National charity includes community outreach programs, calamity and disaster programs and welfare services to those in need.

*      *      *

Trixie Cruz-Angeles did another faux pas.

The press office, which she heads, at first said it had no information about the trip of President Ferdinand “Bongbong” Marcos to Singapore.

And then suddenly, yesterday, the press office said that the President had bilateral talks with Singapore officials on the sidelines of the F1 race.

Instead of saying she didn’t know the President’s whereabouts, Trixie could have said that he and his family went to Singapore to watch the international car race.

What’s wrong with the Chief Executive and his family having their free time spent in a friendly neighboring country?

Singapore is just three hours away by jet. If there was any problem in the country, he could be here in a jiffy.

Mr. Marcos needs to rest from his hectic schedule.

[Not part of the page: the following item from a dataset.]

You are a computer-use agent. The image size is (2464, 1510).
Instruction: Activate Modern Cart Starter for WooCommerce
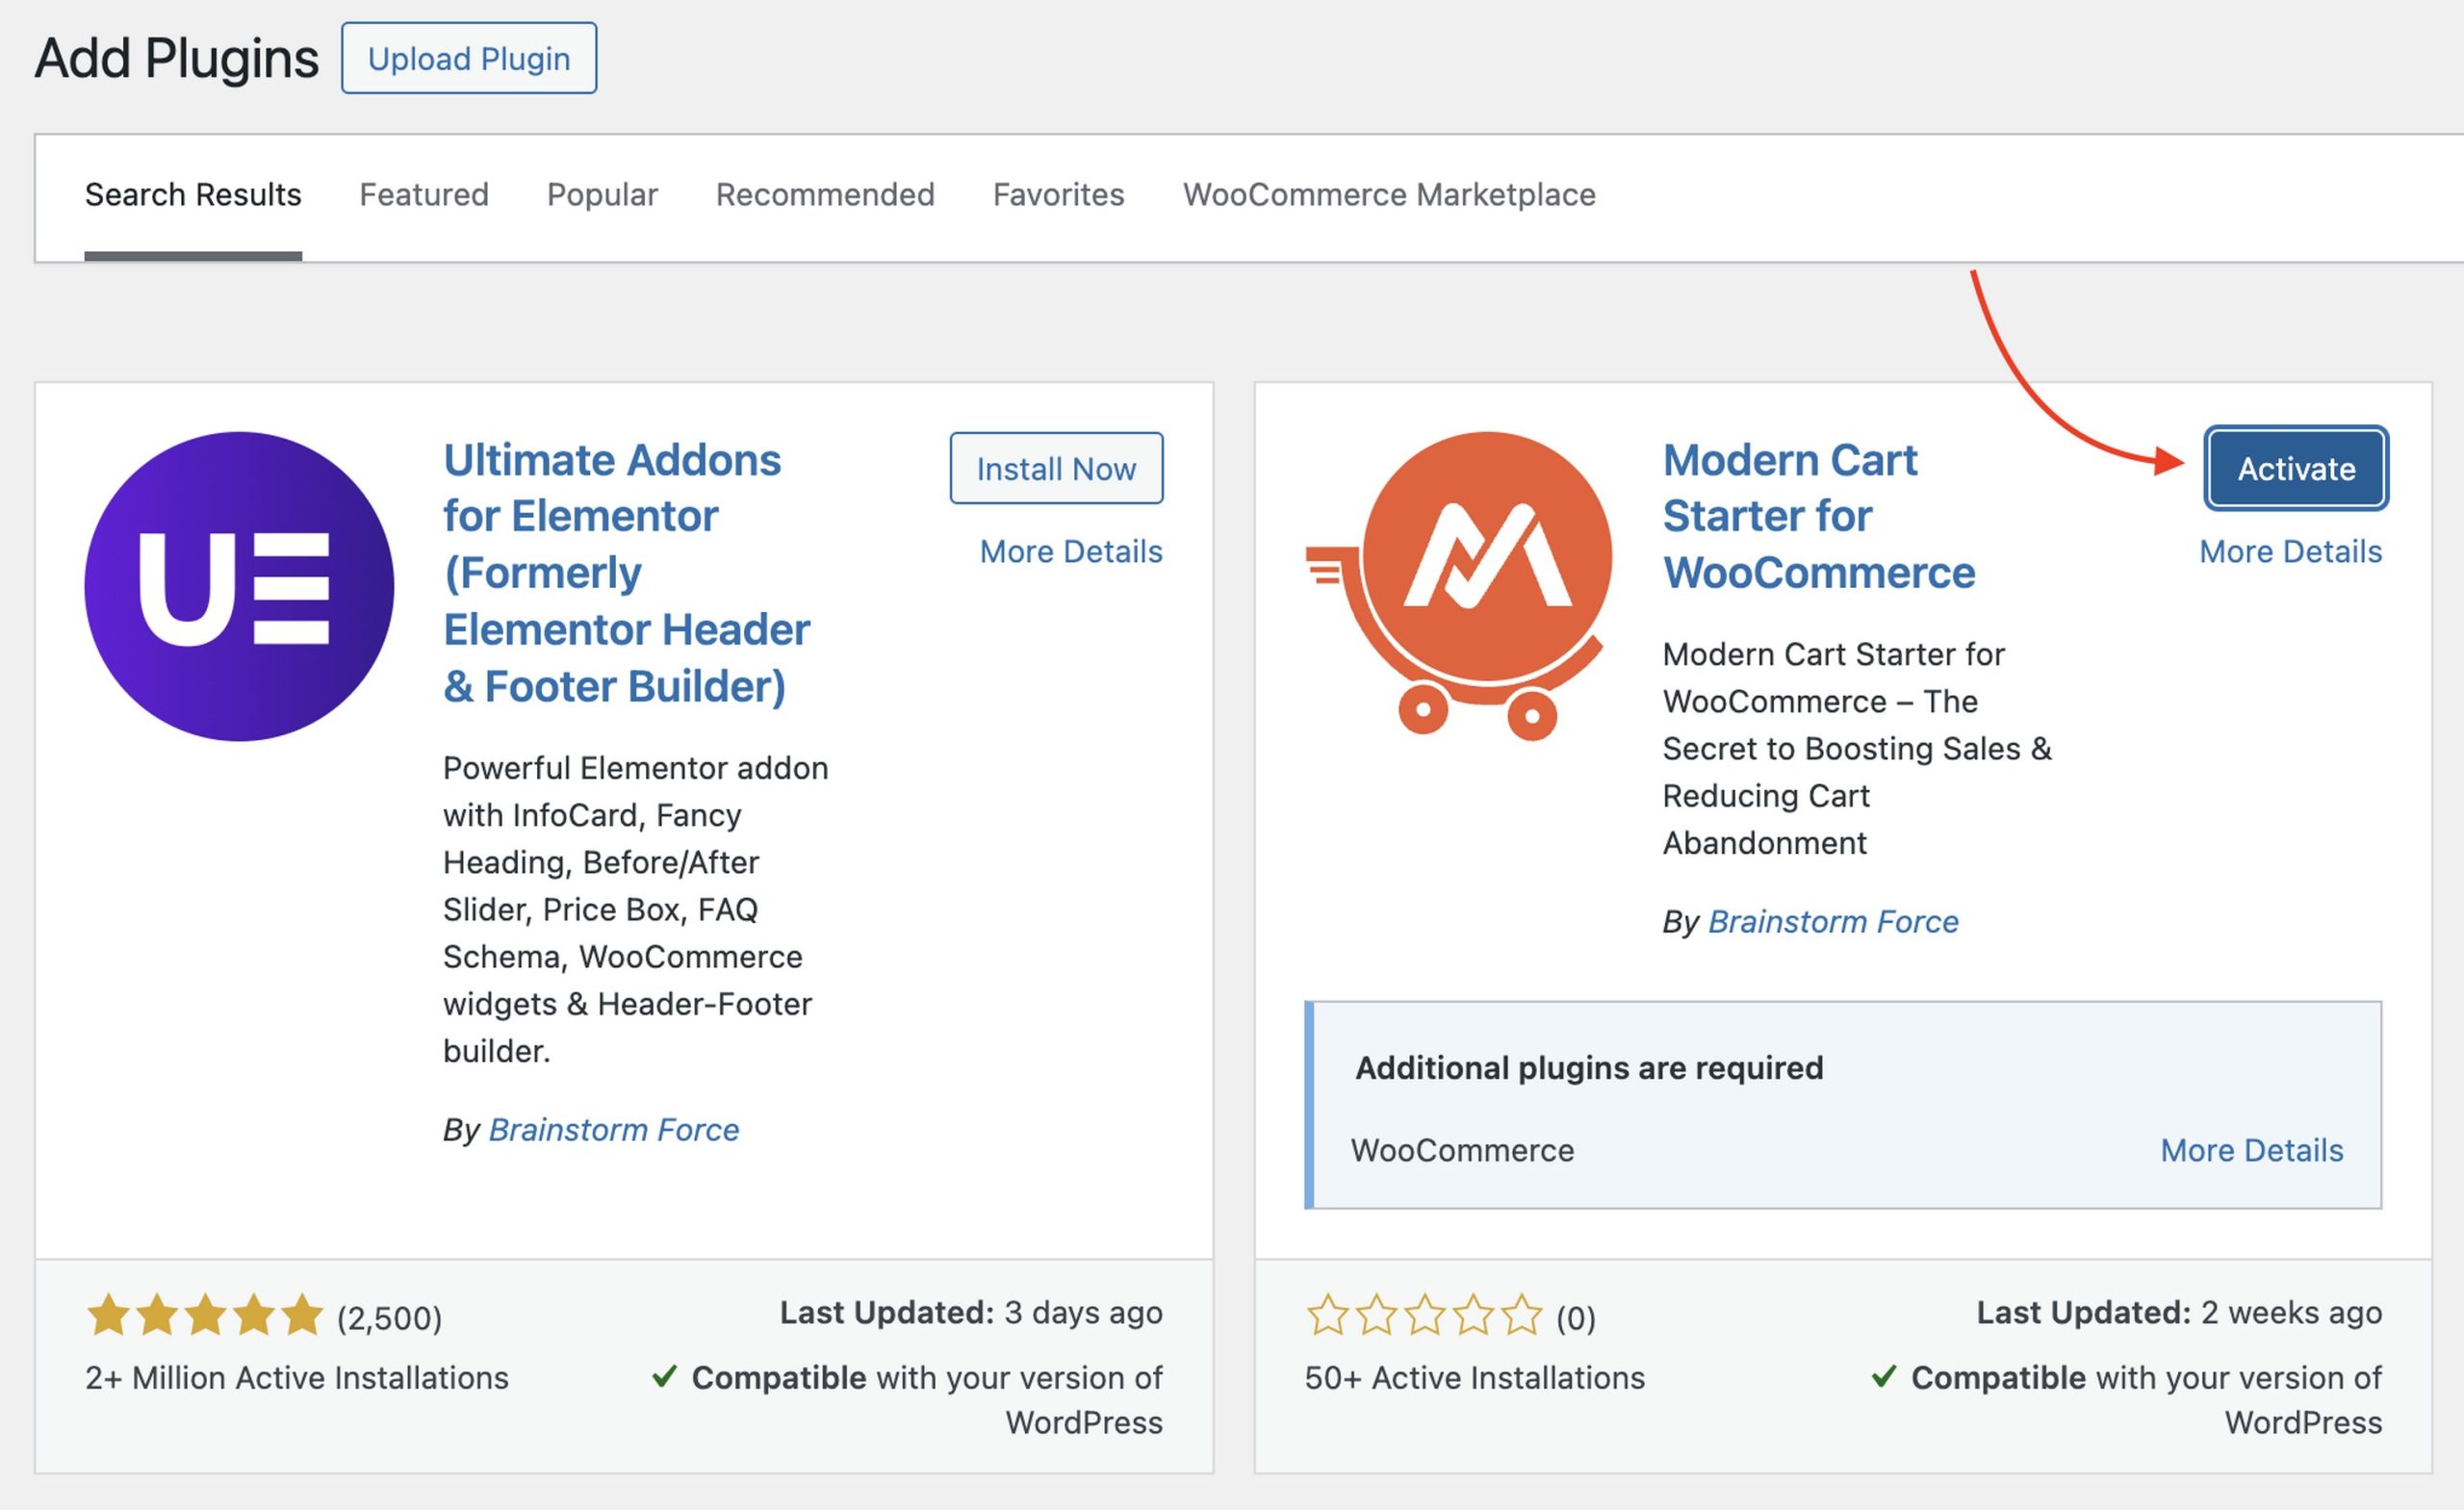point(2296,468)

For her incompetence, Trixie really has to go.

*      *      *

The Sandiganbayan has reinstated Reynaldo Esmeralda and Ruel Lasala to the National Bureau of Investigation (NBI) with the rank of director III, saying their positions are permanent.

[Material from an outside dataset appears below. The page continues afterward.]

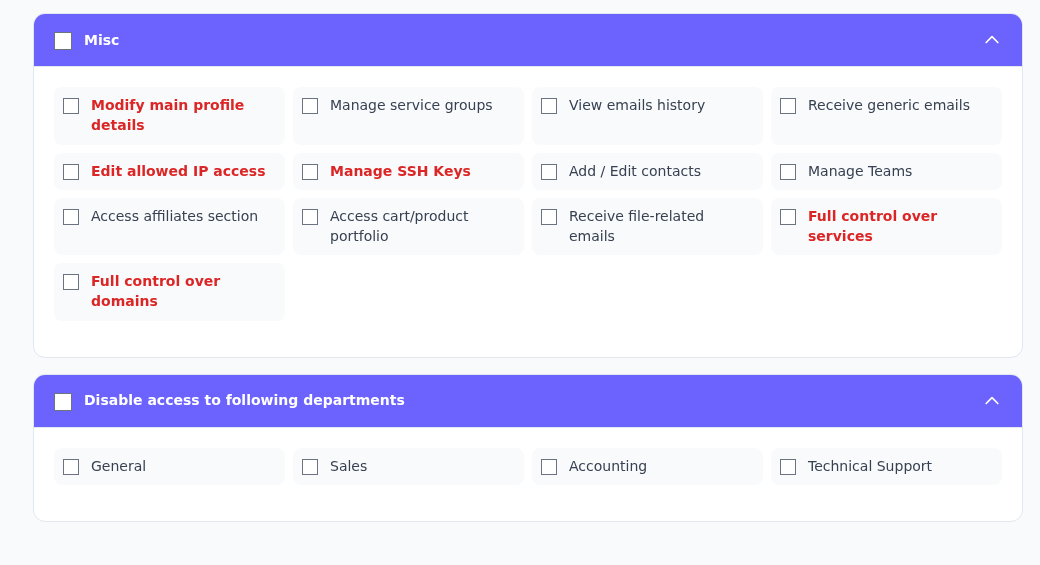Tick View emails history checkbox

coord(549,106)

Esmeralda and Lasala were dismissed by then justice secretary Leila de Lima, who said they could be removed anytime as they were presidential appointees.

But the two NBI officials contended that although they were appointed by then president Gloria Macapagal-Arroyo, their positions were permanent.

Esmeralda and Lasala said they started from the ranks and their being presidential appointees was only incidental to their holding permanent positions.

The two said although they didn’t take the career service executive office (CESO) course, their high educational attainment as lawyers made their positions permanent.

CESO officials hold permanent positions and could only be removed for cause.

Esmeralda and Lasala were dismissed from the service without any cases being filed against them. Therefore, the Sandiganbayan ruled, their removal was illegal and in violation of their rights to due process.

The court said that hand in hand with their reinstatement, they should also be given their retroactive pay.